Saturday, May 22, 2010
The Giant Banks, Federal Reserve and Treasury Have All Blackmailed America
As I wrote last October:
Congressmen Brad Sherman and Paul Kanjorski and Senator James Inhofe all say that the government warned of martial law if Tarp wasn't passed. And Rahm Emanuel famously said:
Never let a serious crisis go to waste. What I mean by that is it's an opportunity to do things you couldn't do before.Last year:
- Senator Leahy said "If we learned anything from 9/11, the biggest mistake is to pass anything they ask for just because it's an emergency"
- The New York Times wrote:
"The rescue is being sold as a must-have emergency measure by an administration with a controversial record when it comes to asking Congress for special authority in time of duress."***
Mr. Paulson has argued that the powers he seeks are necessary to chase away the wolf howling at the door: a potentially swift shredding of the American financial system. That would be catastrophic for everyone, he argues, not only banks, but also ordinary Americans who depend on their finances to buy homes and cars, and to pay for college.

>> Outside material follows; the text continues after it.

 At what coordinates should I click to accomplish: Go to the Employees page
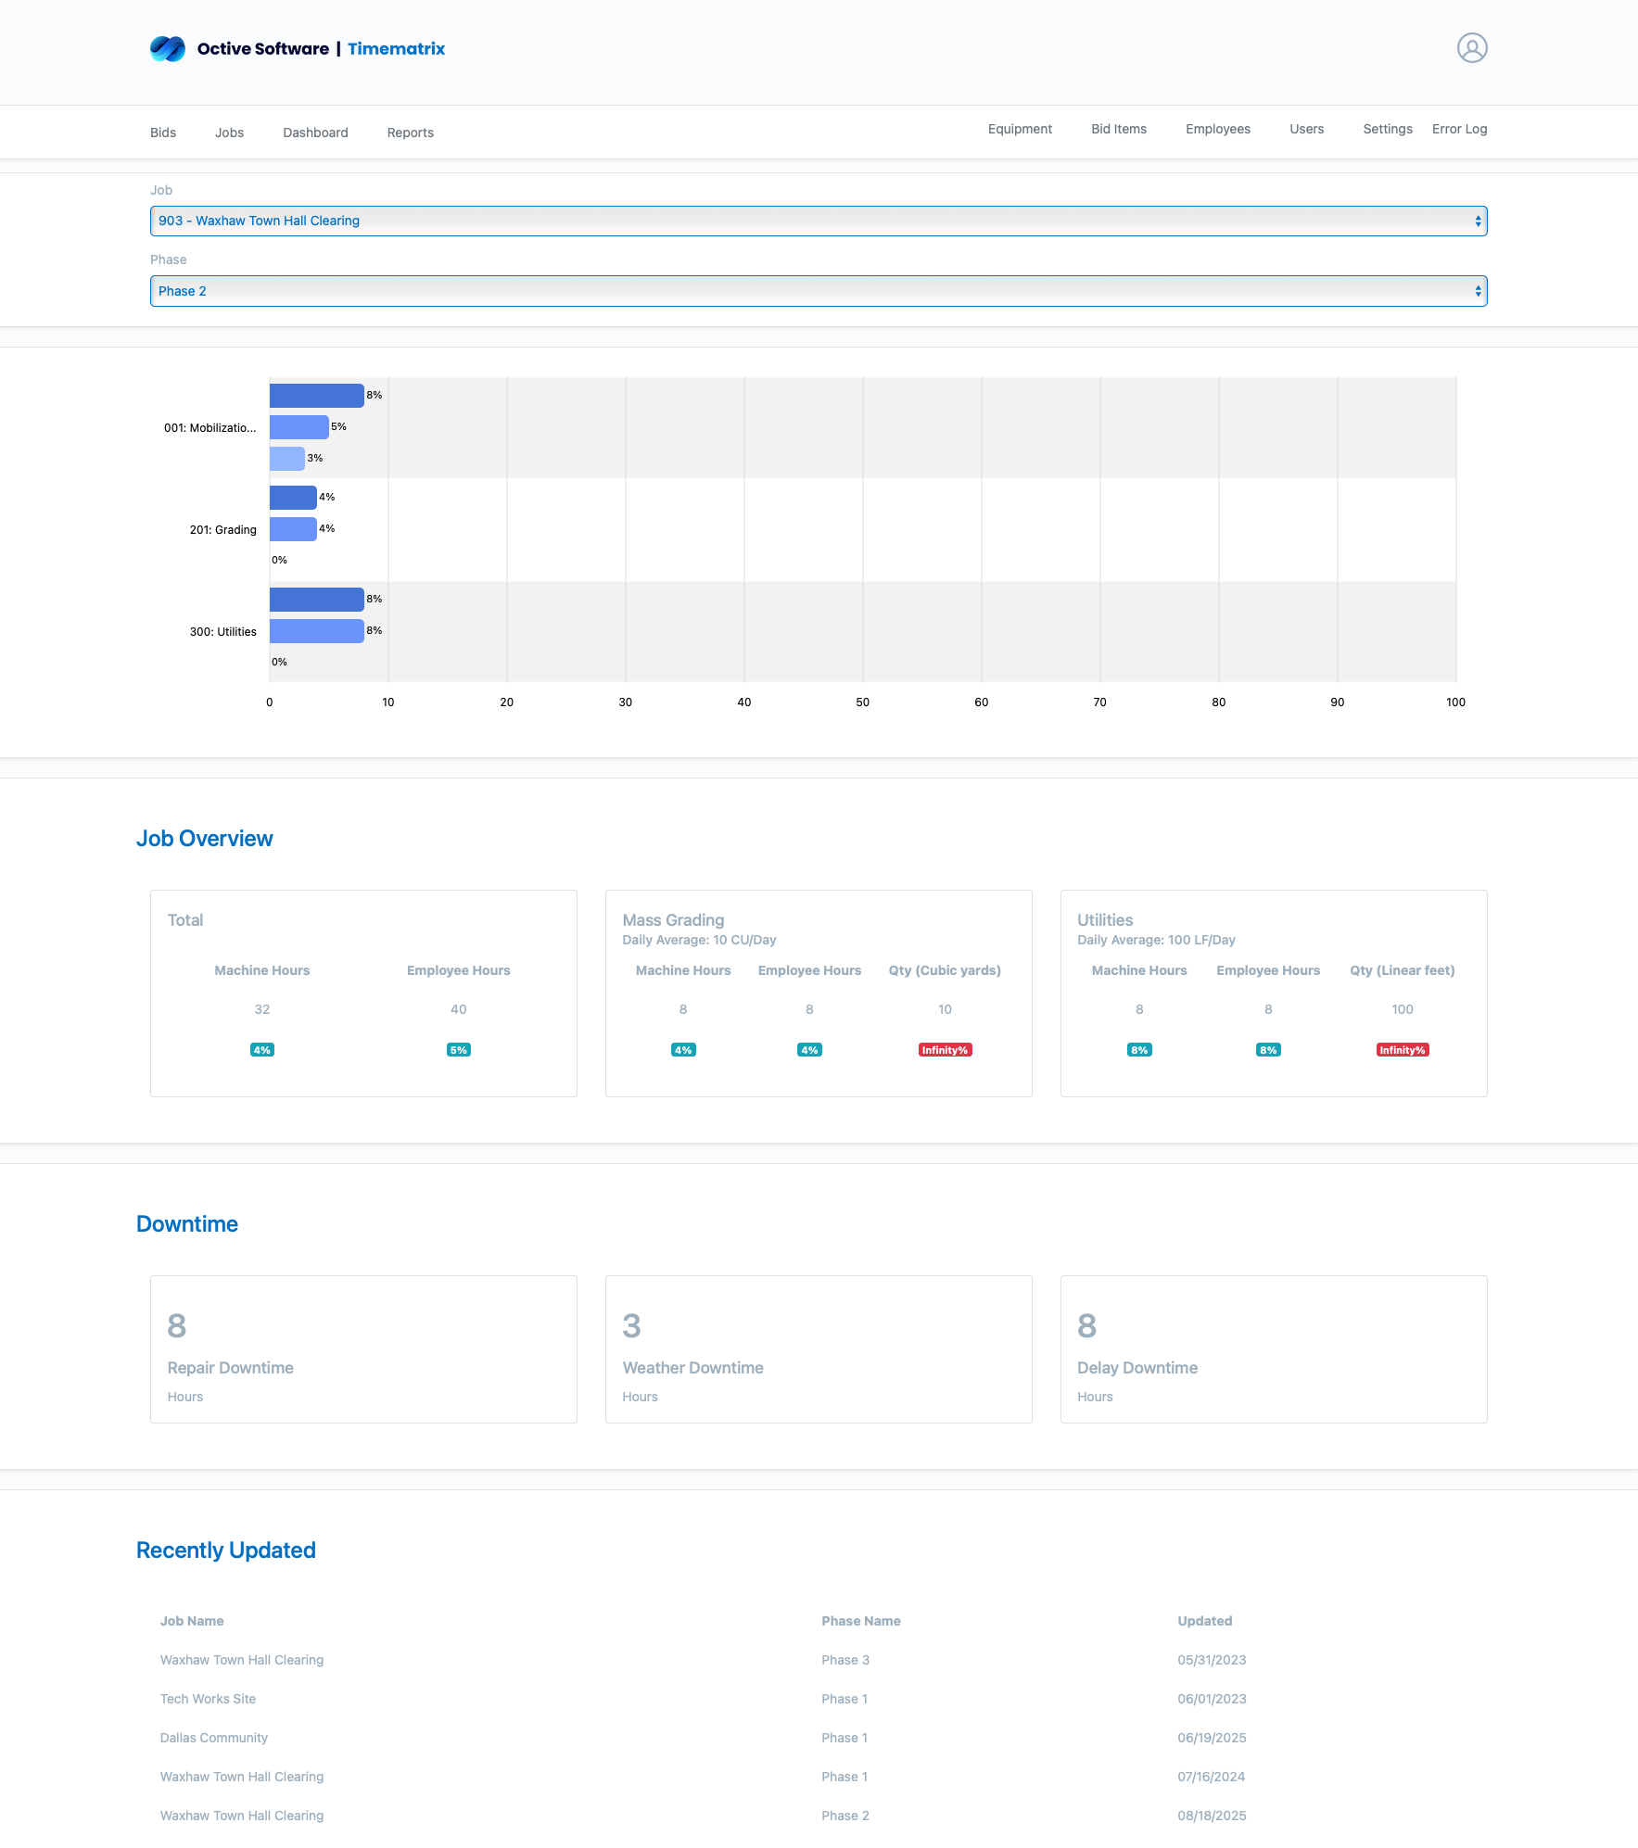pos(1217,129)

Some are suspicious of Mr. Paulson’s characterizations, finding in his warnings and demands for extraordinary powers a parallel with the way the Bush administration gained authority for the war in Iraq. Then, the White House suggested that mushroom clouds could accompany Congress’s failure to act. This time, it is financial Armageddon supposedly on the doorstep.
“This is scare tactics to try to do something that’s in the private but not the public interest,” said Allan Meltzer, a former economic adviser to President Reagan, and an expert on monetary policy at the Carnegie Mellon Tepper School of Business. “It’s terrible.”
Not Just Government
But it's not just government . . .
If the too big to fails say that the world economy will crash and there will be martial law unless they are bailed out, politicians - most of whom don't understand finance or economics - will believe them, and sound the alarm themselves.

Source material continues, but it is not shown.